Официант принес вазу с фруктами. Круглились румяные яблоки. Свисали зелено-золотые и синие гроздья винограда. Краснела спелая клубника. Торчали перья над чешуйчатым ананасом.

Пили вино, вкушали фрукты. Стоцкий был бледен. Казался опустошенным. Он не получил от Градобоева желанный ответ, и эта неопределенность снедала его. Он медленно потянулся к яблоку, перенося его из вазы на тарелку. Взял нож, намереваясь очистить плод. Внезапно ударил ножом в яблоко. Раз, другой. Яростно воскликнул:

– Ненавижу! Одни унижения! Его мало убить, убить, убить! – наносил по яблоку удары, прокалывал, рассекал. По его полным дрожащим щекам бежали прозрачные слезы.
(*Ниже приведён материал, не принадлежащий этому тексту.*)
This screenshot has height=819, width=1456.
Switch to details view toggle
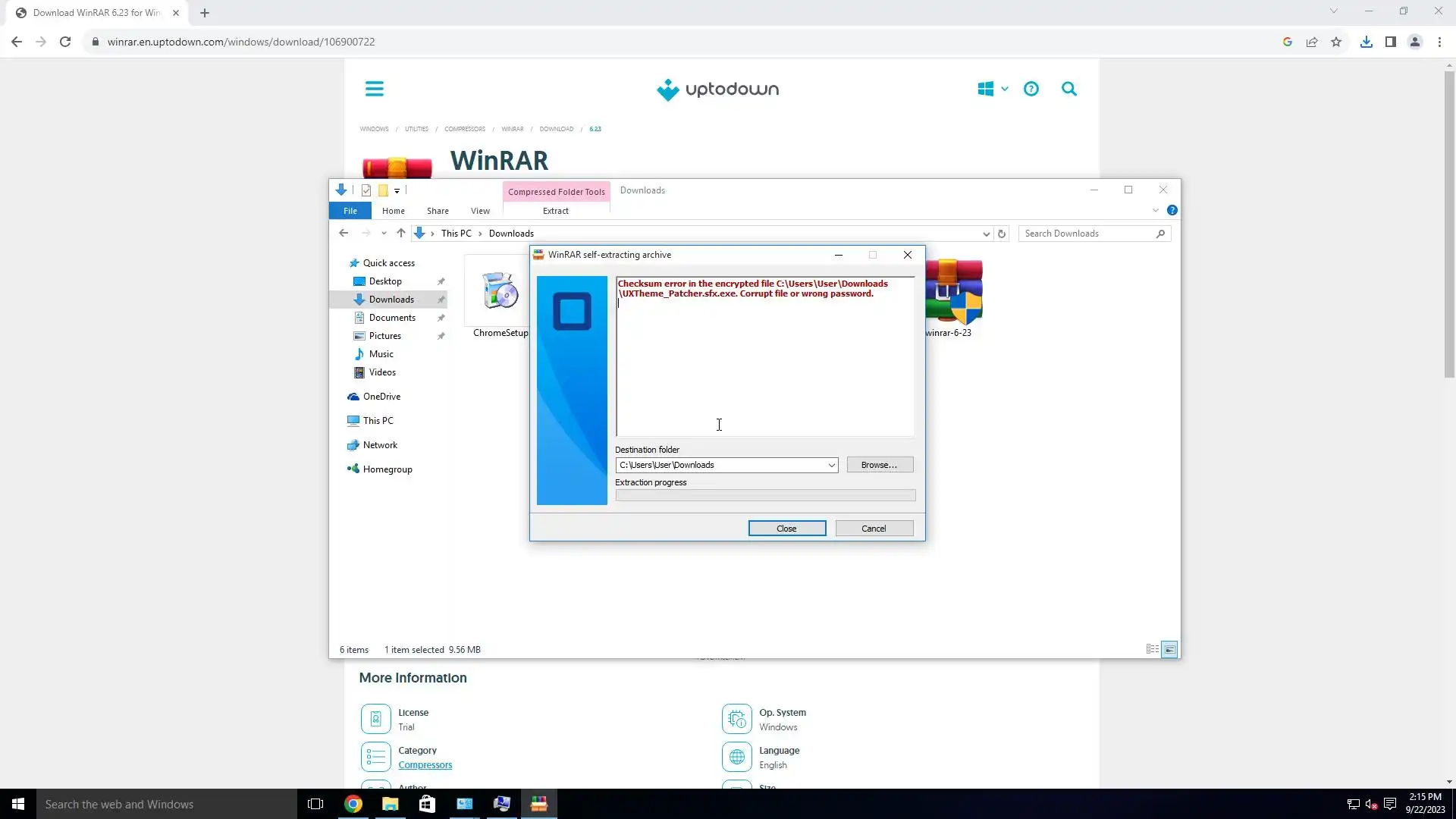(1152, 649)
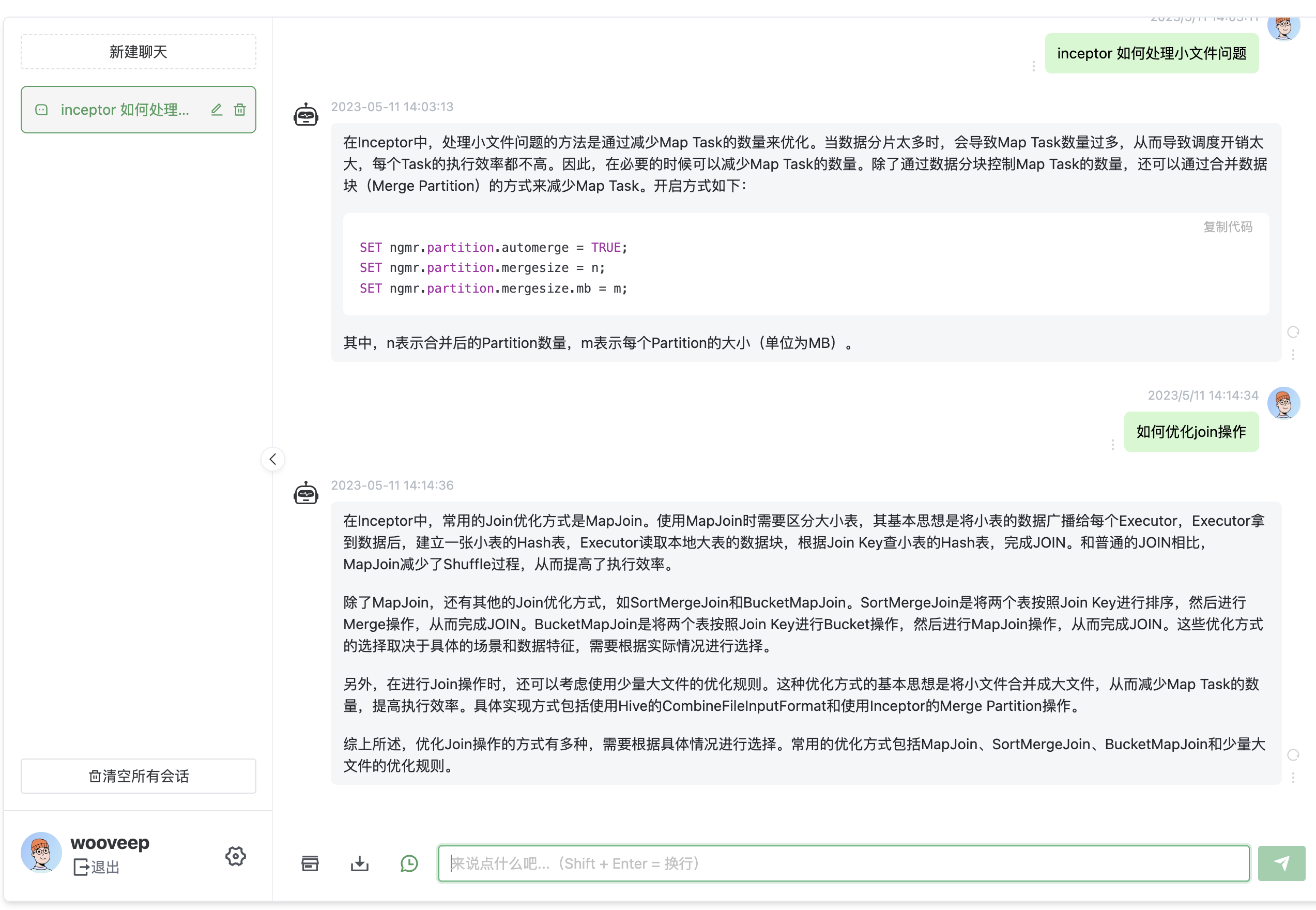Open more options for '如何优化join操作' message
Viewport: 1316px width, 910px height.
1112,444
Градобоев проделал обратный путь от коттеджа в сосновом бору до туманной вечерней Москвы, чавкающей, жующей мглистые огни, бетонные фасады, лакированные машины. У ампирного особняка он пересел в свою машину, которая понесла его в штаб.

– Спасибо за верную службу, Семен Семенович, – улыбнулся Градобоев Хуторянину, выходя из машины. Тот преданно, благодарно кивнул.

Градобоев вернулся к компьютеру, который забыл выключить. Стал снова процеживать прокремлевские сайты, где его обвиняли в коррупции, в сожительстве с актрисами Художественного театра.

Тем временем в укромном переулке у Песчаных улиц съехались две машины. В одной сидел телохранитель Чегоданова Божок. Из другой в первую пересел телохранитель Градобоева Хуторянин. Передал Божку крохотный диктофон.

– Здесь все, о чем они говорили. Четкая запись, – сказал Хуторянин.

– Спасибо. – Божок спрятал диктофон на груди.